Monday, June 11, 2012

How to Perform Poetry for Kids Effectively, Seven Keys to Success

Capture the attention of your audience right from the beginning. Share some of your funniest poems first. That's the best way to interest kids or adults. If you can make your audience laugh right in the beginning of your show, you will be holding their attention in the palm of your hands.

Never talk to kids like they are "little kids." Always treat kids like they are "Tall." In their own minds, they aren't little kids. They usually know lots of smaller kids. If you treat them like a smaller version of a regular person, they will respect what you have to say.

Don't turn your presentation into a sermon. Kids don't want to listen to didactic poetry. They want to laugh, smile, and have a good time. After school, you want them to run home to their parents' arms and say "We had this funny poet in school today! He was so funny!"

If you want your audience to laugh or think twice about your poetry, your endings have to be excellent like the punch line of a good joke or a perfectly selected unexpected ending-serious, but fitting.

Kids need to know that it's okay if the poems they write or hear don't rhyme. Tell them that "It's no crime if poems don't rhyme." In other words, it's okay if a poem rhymes or not. Just let the refreshing breeze of your poetry spill over your audience.

In your poetry show, don't tell in your poems. I know that you have probably read or heard that many times before, but it's worth repeating. In number 5, I could have said "make your poetry interesting" but I didn't. Near the end I compared your poetry to a "refreshing breeze." Yes, showing is a better way to write and present poetry.

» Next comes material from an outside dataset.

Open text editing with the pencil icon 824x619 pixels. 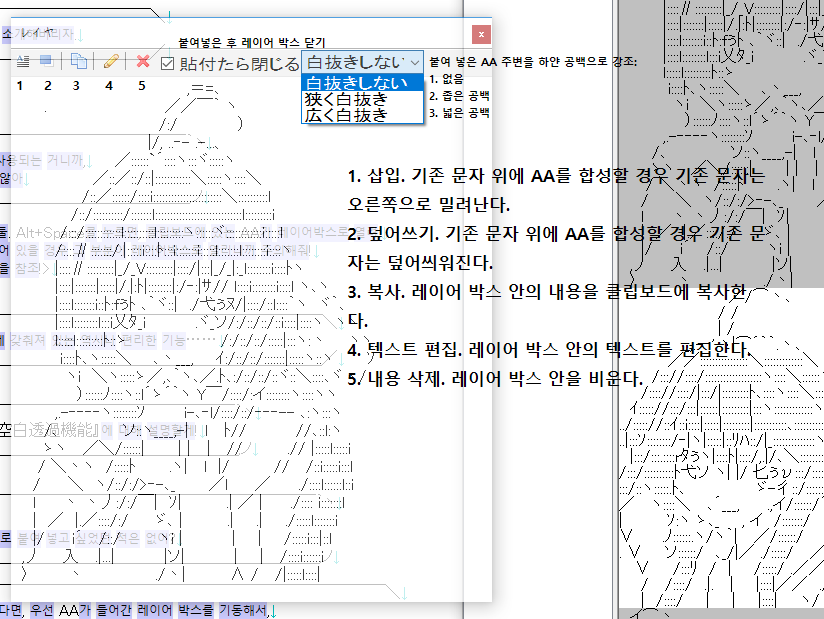coord(110,62)
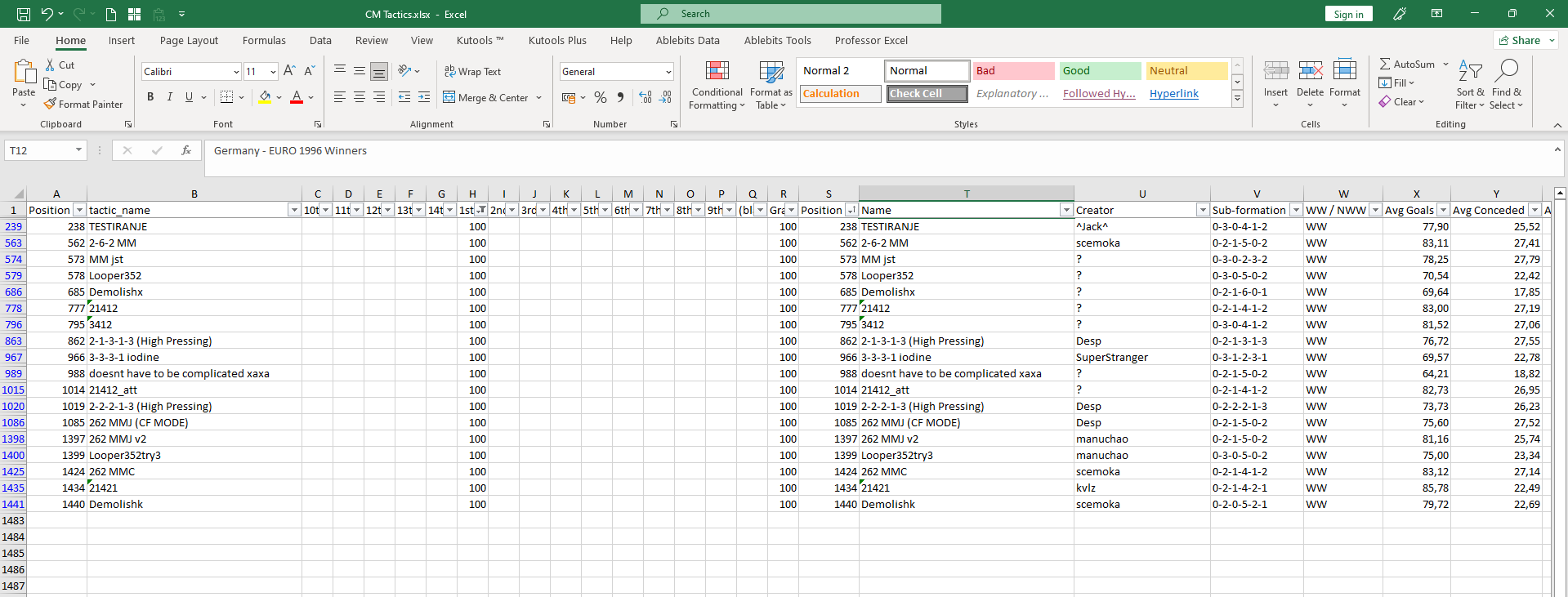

Let kids know that poetry can be humorous, serious or mysterious. In other words, poets have these three "tools" to grab the audience's attention in their poems. It all depends on what tool the poet thinks is best for the poem. And, of course, the poet can combine tools in a poem. Then give them a pungent example of a serious and a mysterious poem. Nonetheless, the real message for kids here is that poets are empowered by words when they write them and share them with an audience, and they empower the listeners by presenting their poems. It's a wonderful cycle that might help kids take off with words on their own.
Okay, this is bonus key "eight." When performing for kids, never let yourself get too nervous before you go out on stage or stand in front of them in the open cafeteria or gym. This tip is very important to remember: kids are very "forgiving" and they laugh easily. So if anything goes wrong with your props, your electronic equipment or the script that's inside your head to share, just go with the flow and adlib your way through any difficulty. It's perfectly okay if kids laugh at unplanned errors. They are laughing at the moment, not you. Kids understand mishaps. Sometimes their whole life seems like a mishap. Just take a deep breath and move along with your show.